Du doigté

Sandra Gordon, les Corpuscules de Krause, 2010, couverture

Dans une de leurs chansons sur le hockey, «Salut mon Ron» (2002), Les Cowboys fringants prêtent cette déclaration à un des auditeurs de l’émission radiophonique les Amateurs de sport : «J’ai une question totchée pour toé mon Ron

Dans son roman les Corpuscules de Krause (2010), Sandra Gordon met la réplique suivante dans la bouche d’un de ses personnages : «Écoutez, madame, c’est totché ces affaires-là» (p. 13).

Touchy, totché : voilà qui est délicat. Jusque dans l’orthographe.

 

Références

Les Cowboys fringants, «Salut mon Ron», Break syndical, disque audionumérique, 2002, étiquette Disques de La Tribu, TRICD-7200.

Gordon, Sandra, les Corpuscules de Krause. Roman, Montréal, Leméac, 2010, 237 p.

Aide à la prononciation demandée

Chez M éditeur, Robert Cadotte vient de publier un livre intitulé Lettre aux enseignantEs. Le E majuscule serait là, féminisation mécanique oblige, pour indiquer que le livre s’adresse «aux enseignants et aux enseignantes», mais qu’il y a plus d’enseignantes que d’enseignants.

Question un peu bête (l’Oreille en convient) : comment demande-t-on ce titre à son libraire ? Doit-on tenir compte de la majuscule ? Faut-il y faire sentir l’accent tonique ?

> [Données fournies]:
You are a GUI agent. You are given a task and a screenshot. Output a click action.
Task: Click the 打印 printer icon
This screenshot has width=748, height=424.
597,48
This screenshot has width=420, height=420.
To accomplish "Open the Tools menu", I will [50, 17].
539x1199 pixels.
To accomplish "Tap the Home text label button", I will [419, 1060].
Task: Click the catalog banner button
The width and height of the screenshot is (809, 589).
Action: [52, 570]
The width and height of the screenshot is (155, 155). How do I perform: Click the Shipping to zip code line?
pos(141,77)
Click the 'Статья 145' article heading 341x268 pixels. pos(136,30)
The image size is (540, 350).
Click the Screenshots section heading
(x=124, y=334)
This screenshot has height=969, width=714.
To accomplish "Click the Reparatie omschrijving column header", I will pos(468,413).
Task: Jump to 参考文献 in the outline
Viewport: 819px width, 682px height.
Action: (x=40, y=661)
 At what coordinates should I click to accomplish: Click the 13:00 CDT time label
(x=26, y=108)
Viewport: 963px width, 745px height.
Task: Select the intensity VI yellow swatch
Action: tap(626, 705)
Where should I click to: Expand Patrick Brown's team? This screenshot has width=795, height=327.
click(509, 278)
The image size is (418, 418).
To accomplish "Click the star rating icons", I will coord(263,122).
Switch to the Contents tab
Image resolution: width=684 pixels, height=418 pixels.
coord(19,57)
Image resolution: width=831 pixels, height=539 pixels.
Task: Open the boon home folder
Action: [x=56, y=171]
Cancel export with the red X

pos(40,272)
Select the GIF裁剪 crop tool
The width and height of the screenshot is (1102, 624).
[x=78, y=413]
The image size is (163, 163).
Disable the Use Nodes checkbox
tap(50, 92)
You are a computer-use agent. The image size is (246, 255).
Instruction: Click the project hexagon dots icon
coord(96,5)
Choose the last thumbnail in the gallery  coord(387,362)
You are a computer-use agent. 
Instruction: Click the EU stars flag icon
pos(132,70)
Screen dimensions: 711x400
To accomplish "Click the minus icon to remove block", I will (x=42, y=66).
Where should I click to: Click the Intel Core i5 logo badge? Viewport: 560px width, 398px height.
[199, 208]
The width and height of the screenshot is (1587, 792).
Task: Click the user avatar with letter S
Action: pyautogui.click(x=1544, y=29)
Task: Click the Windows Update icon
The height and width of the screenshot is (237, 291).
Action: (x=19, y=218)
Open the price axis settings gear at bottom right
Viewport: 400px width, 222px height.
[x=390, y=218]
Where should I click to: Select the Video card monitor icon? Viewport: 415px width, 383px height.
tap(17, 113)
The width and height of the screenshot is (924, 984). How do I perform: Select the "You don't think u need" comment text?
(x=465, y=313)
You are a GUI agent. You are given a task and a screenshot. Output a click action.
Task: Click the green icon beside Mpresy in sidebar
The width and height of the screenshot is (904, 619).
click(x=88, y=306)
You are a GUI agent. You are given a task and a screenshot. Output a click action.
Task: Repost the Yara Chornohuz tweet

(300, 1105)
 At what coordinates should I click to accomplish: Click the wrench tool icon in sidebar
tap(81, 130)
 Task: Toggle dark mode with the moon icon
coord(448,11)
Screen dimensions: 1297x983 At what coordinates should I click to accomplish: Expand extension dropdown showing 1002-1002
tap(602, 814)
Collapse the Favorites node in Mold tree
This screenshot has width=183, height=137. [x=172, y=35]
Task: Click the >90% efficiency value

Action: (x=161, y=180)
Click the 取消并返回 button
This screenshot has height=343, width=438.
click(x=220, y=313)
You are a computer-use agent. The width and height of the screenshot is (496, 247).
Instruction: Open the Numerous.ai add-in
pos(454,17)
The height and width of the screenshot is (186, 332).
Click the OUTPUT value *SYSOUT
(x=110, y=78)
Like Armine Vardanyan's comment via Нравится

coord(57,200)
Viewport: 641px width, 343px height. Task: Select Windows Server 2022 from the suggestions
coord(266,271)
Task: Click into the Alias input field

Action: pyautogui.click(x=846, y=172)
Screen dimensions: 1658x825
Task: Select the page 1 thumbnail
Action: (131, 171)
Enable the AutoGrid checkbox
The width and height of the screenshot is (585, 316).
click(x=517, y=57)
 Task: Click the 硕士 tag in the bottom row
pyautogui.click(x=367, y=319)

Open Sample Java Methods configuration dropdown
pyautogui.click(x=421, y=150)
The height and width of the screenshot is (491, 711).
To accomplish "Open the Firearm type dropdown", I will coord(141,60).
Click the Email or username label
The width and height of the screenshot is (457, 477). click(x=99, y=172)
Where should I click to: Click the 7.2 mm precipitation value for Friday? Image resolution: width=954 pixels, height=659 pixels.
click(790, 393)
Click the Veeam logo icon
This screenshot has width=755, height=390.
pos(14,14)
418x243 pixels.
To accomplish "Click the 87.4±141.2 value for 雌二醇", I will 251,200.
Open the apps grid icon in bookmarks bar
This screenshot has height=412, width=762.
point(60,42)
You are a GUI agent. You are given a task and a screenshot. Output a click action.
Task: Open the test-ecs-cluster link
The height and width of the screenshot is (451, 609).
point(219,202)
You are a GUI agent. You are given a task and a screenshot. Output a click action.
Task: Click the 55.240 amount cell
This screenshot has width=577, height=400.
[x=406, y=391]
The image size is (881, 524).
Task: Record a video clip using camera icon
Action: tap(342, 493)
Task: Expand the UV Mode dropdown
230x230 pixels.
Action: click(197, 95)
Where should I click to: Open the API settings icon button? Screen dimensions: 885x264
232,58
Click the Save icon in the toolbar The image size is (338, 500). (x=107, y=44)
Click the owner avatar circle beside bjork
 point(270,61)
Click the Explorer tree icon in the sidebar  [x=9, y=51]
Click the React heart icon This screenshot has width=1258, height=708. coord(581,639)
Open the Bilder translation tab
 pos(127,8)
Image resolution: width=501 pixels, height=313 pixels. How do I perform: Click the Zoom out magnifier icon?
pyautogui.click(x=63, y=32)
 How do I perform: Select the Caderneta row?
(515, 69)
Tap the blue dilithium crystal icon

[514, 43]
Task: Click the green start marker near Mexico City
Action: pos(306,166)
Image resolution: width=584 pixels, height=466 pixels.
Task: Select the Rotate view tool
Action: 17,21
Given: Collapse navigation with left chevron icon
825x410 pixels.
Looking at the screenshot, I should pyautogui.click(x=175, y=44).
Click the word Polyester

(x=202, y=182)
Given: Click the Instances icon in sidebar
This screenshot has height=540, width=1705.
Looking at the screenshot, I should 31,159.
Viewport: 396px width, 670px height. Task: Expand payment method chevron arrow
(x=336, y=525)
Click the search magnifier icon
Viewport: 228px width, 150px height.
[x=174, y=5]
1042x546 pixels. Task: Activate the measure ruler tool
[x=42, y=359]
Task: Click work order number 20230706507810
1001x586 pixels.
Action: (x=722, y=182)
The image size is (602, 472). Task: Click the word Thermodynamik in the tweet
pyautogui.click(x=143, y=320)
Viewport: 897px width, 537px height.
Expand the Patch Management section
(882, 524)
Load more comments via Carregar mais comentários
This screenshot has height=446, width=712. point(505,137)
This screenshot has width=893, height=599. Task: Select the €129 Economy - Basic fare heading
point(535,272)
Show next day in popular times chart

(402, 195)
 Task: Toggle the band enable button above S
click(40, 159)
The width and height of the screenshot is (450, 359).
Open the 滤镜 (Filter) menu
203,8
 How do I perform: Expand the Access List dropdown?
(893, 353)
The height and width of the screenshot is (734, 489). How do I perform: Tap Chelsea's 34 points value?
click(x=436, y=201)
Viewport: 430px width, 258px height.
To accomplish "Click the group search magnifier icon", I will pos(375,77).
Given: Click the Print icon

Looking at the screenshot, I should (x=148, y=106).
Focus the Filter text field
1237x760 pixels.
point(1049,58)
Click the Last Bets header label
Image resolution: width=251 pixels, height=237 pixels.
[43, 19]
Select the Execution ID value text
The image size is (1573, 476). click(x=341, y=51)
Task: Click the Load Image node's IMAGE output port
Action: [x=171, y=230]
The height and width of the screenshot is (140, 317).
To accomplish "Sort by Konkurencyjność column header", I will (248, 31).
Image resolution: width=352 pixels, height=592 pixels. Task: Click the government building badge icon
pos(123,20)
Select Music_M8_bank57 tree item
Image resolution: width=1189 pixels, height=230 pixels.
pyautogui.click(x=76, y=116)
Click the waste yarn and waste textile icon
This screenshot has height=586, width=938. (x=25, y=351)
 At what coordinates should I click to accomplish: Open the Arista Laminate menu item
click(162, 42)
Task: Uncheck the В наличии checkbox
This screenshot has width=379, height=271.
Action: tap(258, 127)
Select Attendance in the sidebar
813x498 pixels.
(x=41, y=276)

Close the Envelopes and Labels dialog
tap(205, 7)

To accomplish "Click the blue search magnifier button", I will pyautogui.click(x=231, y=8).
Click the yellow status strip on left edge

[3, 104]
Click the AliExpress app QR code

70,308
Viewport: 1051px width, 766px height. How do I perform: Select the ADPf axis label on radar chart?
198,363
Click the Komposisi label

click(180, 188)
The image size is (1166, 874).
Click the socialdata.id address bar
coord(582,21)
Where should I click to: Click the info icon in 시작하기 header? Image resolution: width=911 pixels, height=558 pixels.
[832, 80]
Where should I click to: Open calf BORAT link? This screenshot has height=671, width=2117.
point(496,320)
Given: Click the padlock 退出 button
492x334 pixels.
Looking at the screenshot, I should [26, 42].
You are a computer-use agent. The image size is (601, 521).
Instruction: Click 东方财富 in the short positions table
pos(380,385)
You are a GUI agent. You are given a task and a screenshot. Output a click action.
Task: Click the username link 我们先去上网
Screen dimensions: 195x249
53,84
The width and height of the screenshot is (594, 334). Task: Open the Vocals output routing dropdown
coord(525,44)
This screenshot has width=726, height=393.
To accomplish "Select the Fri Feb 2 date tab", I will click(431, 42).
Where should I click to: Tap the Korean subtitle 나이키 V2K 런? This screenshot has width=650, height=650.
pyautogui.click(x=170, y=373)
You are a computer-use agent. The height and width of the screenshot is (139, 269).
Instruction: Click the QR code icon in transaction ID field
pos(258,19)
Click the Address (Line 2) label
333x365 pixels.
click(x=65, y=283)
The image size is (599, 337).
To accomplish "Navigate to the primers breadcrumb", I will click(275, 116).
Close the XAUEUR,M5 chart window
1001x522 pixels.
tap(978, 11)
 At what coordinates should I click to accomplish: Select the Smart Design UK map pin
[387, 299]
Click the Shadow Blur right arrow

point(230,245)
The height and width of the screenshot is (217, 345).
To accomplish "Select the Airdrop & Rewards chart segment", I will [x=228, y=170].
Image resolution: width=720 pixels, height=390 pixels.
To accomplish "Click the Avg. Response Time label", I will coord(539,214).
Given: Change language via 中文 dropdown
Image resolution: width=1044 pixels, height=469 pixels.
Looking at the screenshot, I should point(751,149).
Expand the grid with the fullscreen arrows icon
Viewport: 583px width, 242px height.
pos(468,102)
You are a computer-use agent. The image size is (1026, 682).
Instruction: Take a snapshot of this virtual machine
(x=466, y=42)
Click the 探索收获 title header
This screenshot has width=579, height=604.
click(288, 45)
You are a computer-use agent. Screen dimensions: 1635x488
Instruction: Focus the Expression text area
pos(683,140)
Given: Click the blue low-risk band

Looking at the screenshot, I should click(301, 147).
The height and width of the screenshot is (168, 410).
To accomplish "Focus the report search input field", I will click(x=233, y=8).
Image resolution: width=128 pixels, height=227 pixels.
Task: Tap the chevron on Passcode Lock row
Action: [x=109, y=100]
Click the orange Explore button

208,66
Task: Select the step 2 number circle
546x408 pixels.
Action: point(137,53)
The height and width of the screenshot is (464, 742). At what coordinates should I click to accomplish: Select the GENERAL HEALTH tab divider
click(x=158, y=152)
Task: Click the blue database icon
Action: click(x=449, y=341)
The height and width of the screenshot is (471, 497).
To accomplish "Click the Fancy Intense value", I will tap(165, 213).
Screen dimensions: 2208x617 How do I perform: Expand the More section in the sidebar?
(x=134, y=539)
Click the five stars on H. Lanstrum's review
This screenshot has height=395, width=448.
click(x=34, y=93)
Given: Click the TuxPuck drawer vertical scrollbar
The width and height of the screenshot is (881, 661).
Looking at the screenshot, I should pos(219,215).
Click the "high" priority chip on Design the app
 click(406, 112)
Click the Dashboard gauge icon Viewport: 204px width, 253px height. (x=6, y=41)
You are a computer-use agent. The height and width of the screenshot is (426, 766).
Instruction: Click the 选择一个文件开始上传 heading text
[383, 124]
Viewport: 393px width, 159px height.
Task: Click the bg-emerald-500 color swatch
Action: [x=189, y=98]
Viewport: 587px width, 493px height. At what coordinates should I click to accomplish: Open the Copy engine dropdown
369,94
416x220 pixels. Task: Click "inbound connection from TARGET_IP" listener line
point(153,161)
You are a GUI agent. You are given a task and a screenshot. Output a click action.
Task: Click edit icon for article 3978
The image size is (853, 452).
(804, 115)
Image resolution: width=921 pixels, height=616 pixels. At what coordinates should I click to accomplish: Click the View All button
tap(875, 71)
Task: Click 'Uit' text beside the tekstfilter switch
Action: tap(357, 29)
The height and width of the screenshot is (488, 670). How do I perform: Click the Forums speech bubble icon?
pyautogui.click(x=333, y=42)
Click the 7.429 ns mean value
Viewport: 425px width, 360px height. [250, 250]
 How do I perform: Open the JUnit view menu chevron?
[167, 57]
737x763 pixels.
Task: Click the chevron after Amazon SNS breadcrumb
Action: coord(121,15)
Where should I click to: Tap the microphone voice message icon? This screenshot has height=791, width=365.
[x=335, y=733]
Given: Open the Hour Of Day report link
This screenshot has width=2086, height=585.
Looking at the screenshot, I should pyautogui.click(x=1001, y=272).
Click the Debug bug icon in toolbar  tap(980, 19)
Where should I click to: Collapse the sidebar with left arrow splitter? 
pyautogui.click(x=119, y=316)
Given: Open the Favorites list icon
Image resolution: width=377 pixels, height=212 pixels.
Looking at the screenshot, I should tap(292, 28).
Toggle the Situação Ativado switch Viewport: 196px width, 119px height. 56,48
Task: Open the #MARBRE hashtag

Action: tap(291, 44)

> [Questions de lecture]:
1. Selon le texte présenté, qui a publié le livre Lettre aux enseignantEs, et chez quel éditeur ?
2. Reproduisez tel quel le passage du texte présenté qui s'ouvre sur les mots contenant «Sandra Gordon, les» et se ferme sur «La Tribu, TRICD-7200.».

> [Exercices corrigés]:
1. Robert Cadotte, chez M éditeur.

2.
Sandra Gordon, les Corpuscules de Krause, 2010, couverture

Dans une de leurs chansons sur le hockey, «Salut mon Ron» (2002), Les Cowboys fringants prêtent cette déclaration à un des auditeurs de l’émission radiophonique les Amateurs de sport : «J’ai une question totchée pour toé mon Ron

Dans son roman les Corpuscules de Krause (2010), Sandra Gordon met la réplique suivante dans la bouche d’un de ses personnages : «Écoutez, madame, c’est totché ces affaires-là» (p. 13).

Touchy, totché : voilà qui est délicat. Jusque dans l’orthographe.

 

Références

Les Cowboys fringants, «Salut mon Ron», Break syndical, disque audionumérique, 2002, étiquette Disques de La Tribu, TRICD-7200.